Oh-oh! Red alert in Ballymena. Ian Paisley has taken the hump and called the remark "ill-thought out and provocative". But would he have done so if Blur had talked of a Catholic bigot who murdered a Protestant? I think not. Yet both happened many times. Other than the colour of their bigotry, not a lot separates Michael Stone and Seán Kelly.
By responding this way Paisley is just heaping ridicule upon himself from Downing Street - not exactly helping the cause his voters elected him to pursue.
How much better, how much more conciliatory the following response would have been: "The prime minister's remarks are accurate but incomplete. I would remind him that bigotry in Ireland is a shared problem, and to portray it as one-sided is to ignore half the problem which he and I need to help resolve".

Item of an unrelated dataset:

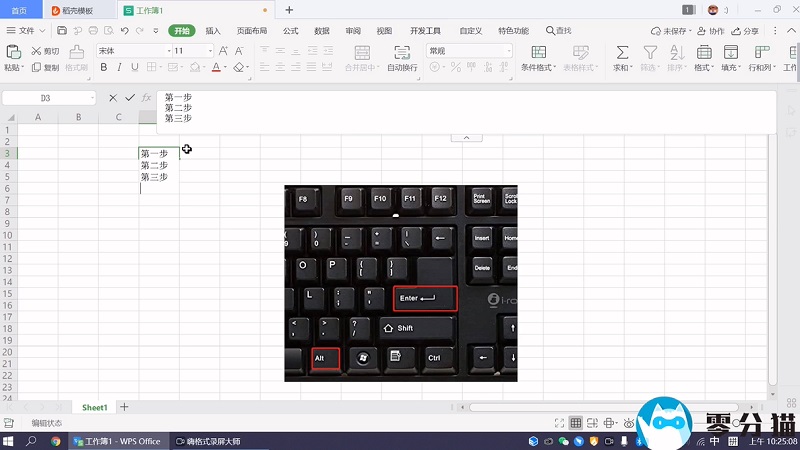Open the Formulas (公式) ribbon tab
This screenshot has height=450, width=800.
click(x=290, y=31)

I once heard one of the Corrymeela leaders say that no one in Ireland had ever been killed because of transubstantiation, one of the big doctrinal differences between Roman Catholicism and Post-Reformation Christianity. He was right because church teaching differs in the detail but not in the substance. (As someone with reasonable exposure to churches outside these islands, I'd say Irish Catholicism places much more emphasis on divisive doctrine than mainland Europe where there's much less praying to Mary and much more ecumenism).
The truth is that, in Ireland, 'Protestant' and 'Catholic' are religious labels for cultural (indeed tribal) differences and essentially have nothing to do with religion. And so it is that Seán Kelly and Michael Stone both killed even when their respective flavours of Christianity teach the 6th commandment "Don't kill". They prized the label but not the faith.

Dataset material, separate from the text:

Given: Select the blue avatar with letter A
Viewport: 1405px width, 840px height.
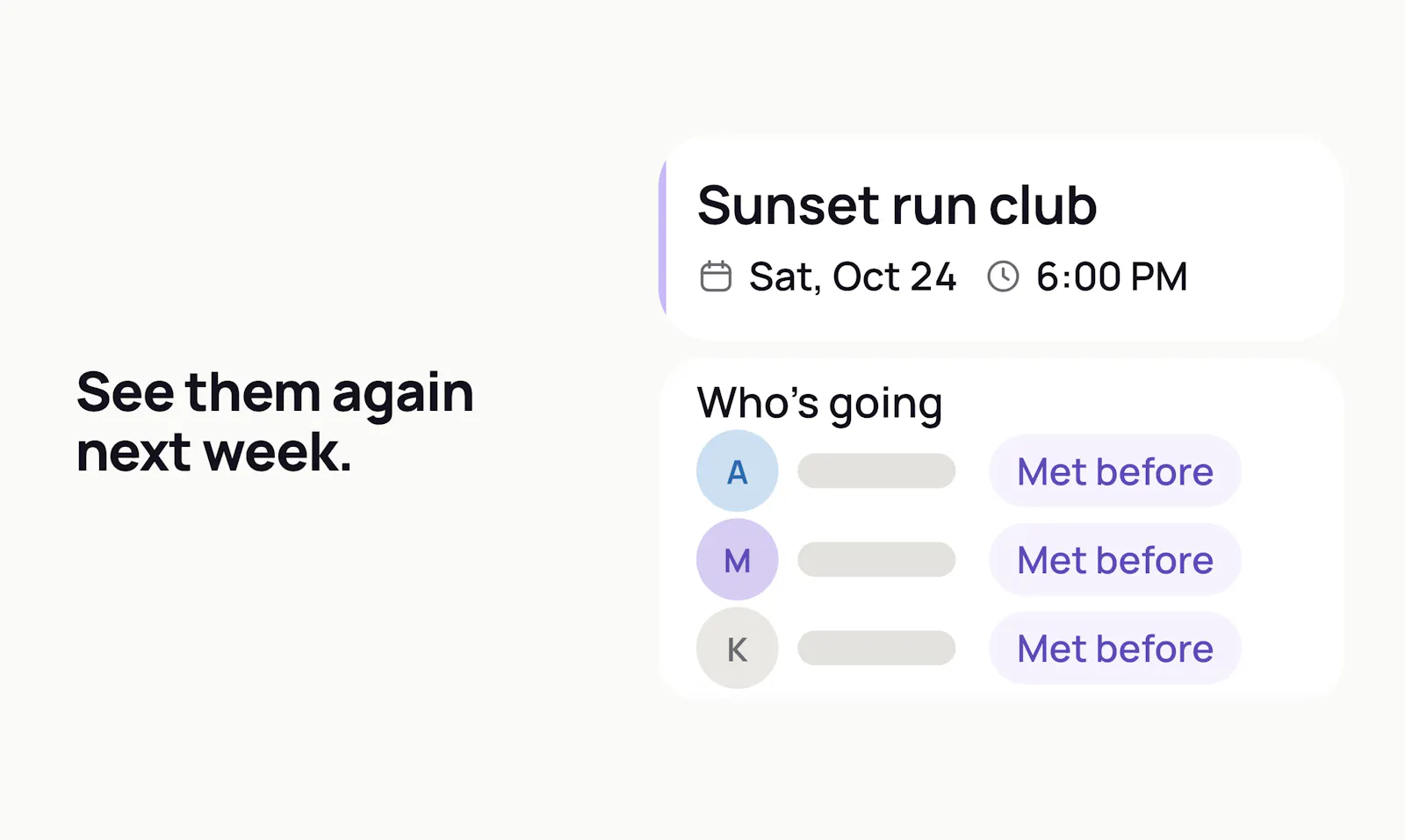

Whatever tribe you're from, look at the essence of what your church has taught your ancestors down the ages. It's a good message. Turn away from hatred and anger and simply accept God's forgiveness (further reading here). Forgiven people can do Big things.
4 Comments:
Hope you don't mind- I reproduced your post on El Blogador.
No problem with that. Thanks for your kind comments. BU.
Good post. Good to see someone watering the flowers instead of giving out about the weeds.
When given the chance, there is no limit to the potential for the human race.
Oh-oh! Red alert in Ballymena.
Lol. Nice one.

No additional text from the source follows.